The three examples of Dukakis's economic thinking cited most frequently by his advisers are his program to train welfare recipients for jobs, the research and development centers Dukakis established in Massachusetts to help move economic ``laboratory'' ideas to the marketplace, and a project to help mature industries - particularly the textile industry - modernize. To Shapiro, these programs show that ``Dukakis really is a problem solver.''
Reflecting his Boston background, Dukakis's list of advisers is filled with Harvard PhDs. He gets advice from Lawrence Summers, Robert Reich, and Rosabeth Moss Kanter.

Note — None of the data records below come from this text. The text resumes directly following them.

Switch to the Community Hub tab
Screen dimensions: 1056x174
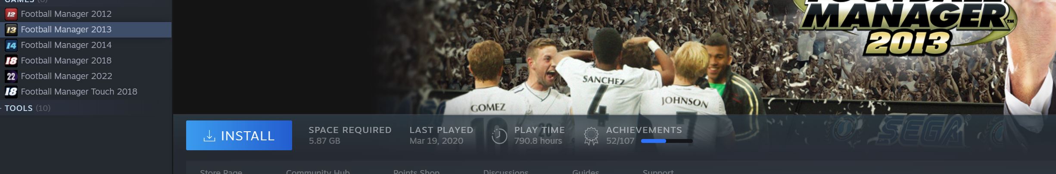click(x=318, y=172)
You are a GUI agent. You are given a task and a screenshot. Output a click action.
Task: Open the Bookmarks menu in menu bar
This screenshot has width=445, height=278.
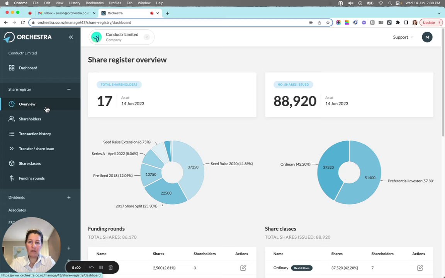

Mimicking George Bush, Mr. Summers says, ``Read my lips - no new loopholes.''
Summers also says new taxes would be only a last resort. And if taxes are imposed, Dukakis rules out a consumption tax such as a value-added tax. He derides Mr. Bush's proposal to reduce the capital-gains tax as a giveaway for the rich.
Instead, Dukakis plans to lower the deficit by, in part, stepping up tax-collection efforts. Although many experts disagree with him, Dukakis believes that stiffer enforcement by the Internal Revenue Service would bring in a significant portion of $110 billion in taxes owed the government but not collected each year. The tougher IRS enforcement originates from his experience in Massachusetts, where a crackdown, followed by a tax amnesty, netted the state billions in revenues.
Like Bush, Dukakis would try to bring the budget deficit down gradually. Some of his proposed cuts would come in the defense area, particularly by elimination of much of the funding for the Strategic Defense Initiative. Other cuts would come in health care and welfare.
Dukakis would form a ``Fund to Rebuild America,'' combining federal grants and private money. Initially capitalized with $500 million, it would be targeted to needy areas.
The governor calls social security a ``sacred contract,'' and indicates he would never make cuts in it. Although Dukakis has yet to announce a position on whether he would remove the social security fund in calculating the budget deficit, Summers says such a move should be done in a gradual manner.
Dukakis disagrees with his running mate, Texas Sen. Lloyd Bentsen, in opposing an oil-import fee. Such a fee would amount to ``a drain-America-first policy,'' Summers says. But Dukakis would use US production to fill the Strategic Petroleum Reserve.